Gilliland part of team that wins Breakthrough Prize in Fundamental Physics

UNIVERSITY PARK, Pa. -- Ronald L. Gilliland, professor of practice in astronomy and astrophysics at Penn State, is a member of a team of scientists that is being recognized with the 2015 Breakthrough Prize in Fundamental Physics. Gilliland and other members of the High-z Supernova Project are being recognized along with members of the Supernova Cosmology Project for demonstrating that the expansion of the universe is accelerating, rather than slowing as had long been assumed. The award, which recognizes major insights into the deepest questions of the universe, includes a $3 million prize that will be split among members of the teams.

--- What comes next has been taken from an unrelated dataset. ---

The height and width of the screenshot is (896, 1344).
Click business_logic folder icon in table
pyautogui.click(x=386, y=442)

Gilliland's current research uses a series of high-precision images to study the radiation emitted from stars -- as well as other asteroseismology techniques -- in order to discover the internal structure of stars. He also uses this approach to identify and characterize planets outside our solar system as they transit, or pass in front of, their parent star as viewed from Earth. He has been deeply involved with both the Hubble Space Telescope and the Kepler Mission, a NASA space observatory designed to find Earth-size exoplanets.

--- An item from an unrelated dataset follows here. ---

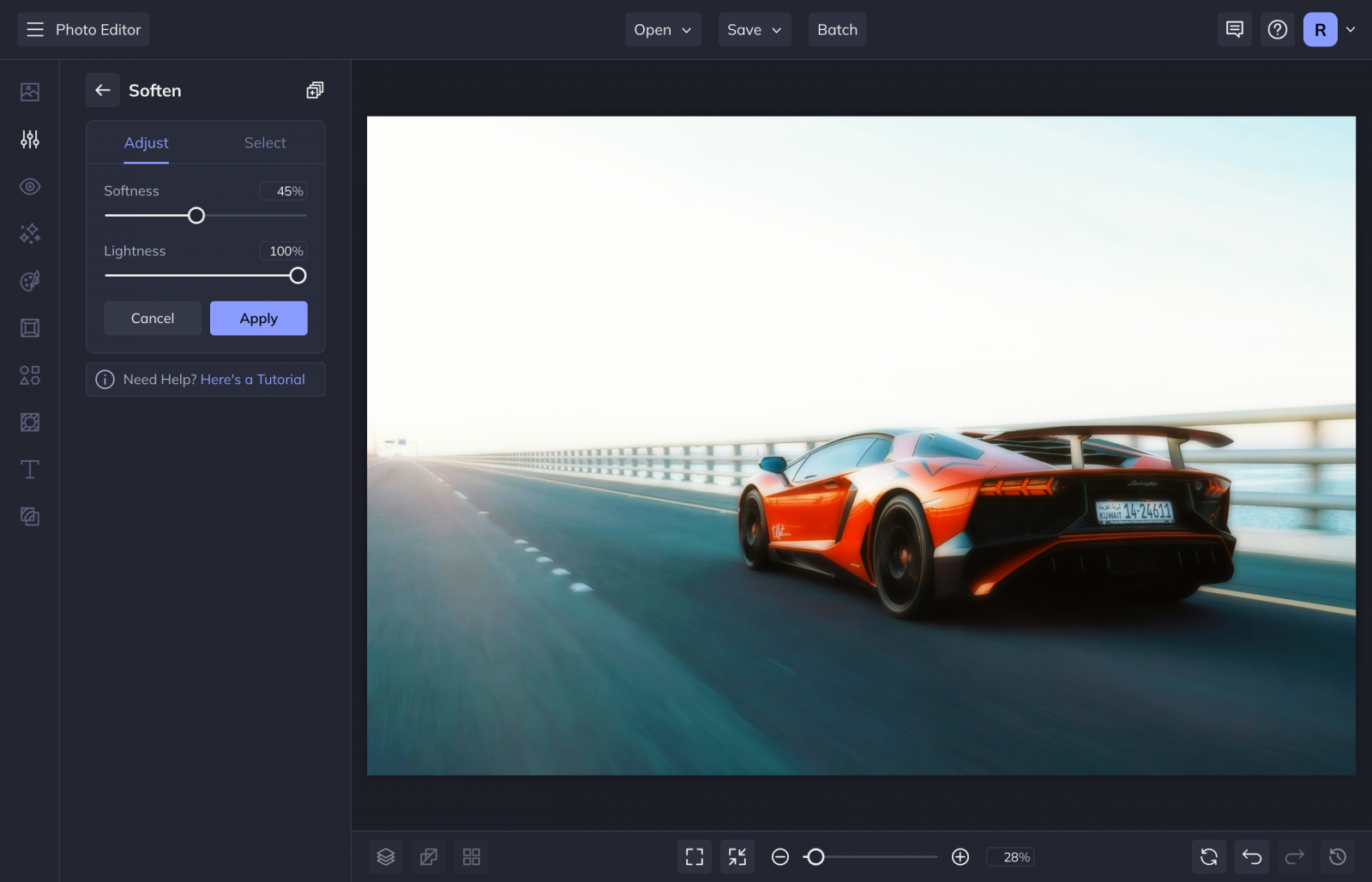
Task: Select the Text tool in sidebar
Action: (x=29, y=469)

Before joining Penn State, Gilliland earned the distinction of Emeritus Astronomer at NASA’s Space Telescope Science Institute (STScI), which manages the science operations of the Hubble Space Telescope. During his years at the STScI, Gilliland participated in the detection and study of supernovae -- highly energetic explosions of stars -- which resulted in his contributions to the discovery of an accelerating expansion of the universe. He also was one of the first astronomers to detect the presence of an atmosphere around a planet outside our solar system, and he has made many contributions to the study of stellar oscillations -- variations in the surface temperature, radius and overall brightness of a star.

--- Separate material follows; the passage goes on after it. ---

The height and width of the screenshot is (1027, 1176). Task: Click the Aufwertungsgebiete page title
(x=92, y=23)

In 2012, Gilliland received the Beatrice M. Tinsley Prize from the American Astronomical Society. He was a member of a team honored with a Gruber Prize in Cosmology in 2007. Gilliland also received two STScI Individual Science Achievement Awards -- one in 2002 and one in 1992 -- and a National Center for Atmospheric Research Individual Incentive Award in 1986. Gilliland is a member of the physics honor society Sigma Pi Sigma and the mathematics honor society Pi Mu Epsilon. In addition, he is a member of the American Astronomical Society and the International Astronomical Union. He is the author of more than 200 scientific papers in refereed publications such as The Astrophysical Journal.

Gilliland earned a doctorate degree in astronomy at the University of California, Santa Cruz in 1979, and a bachelor’s degree in physics, mathematics and astronomy at the University of Kansas in 1974.

The Breakthrough Prizes were founded by Sergey Brin and Anne Wojcicki, Jack Ma and Cathy Zhang, Yuri and Julia Milner, and Mark Zuckerberg and Priscilla Chan. The prizes aim to celebrate scientists and to generate excitement about the pursuit of science as a career. Breakthrough Prizes are funded by a grant from Sergey Brin and Anne Wojcicki's foundation, The Brin Wojcicki Foundation; a grant from Mark Zuckerberg’s fund at the Silicon Valley Community Foundation; a grant from the Jack Ma Foundation; and a grant from the Milner Foundation. Prize winners are chosen by a selection committee comprised of prior recipients of the prize.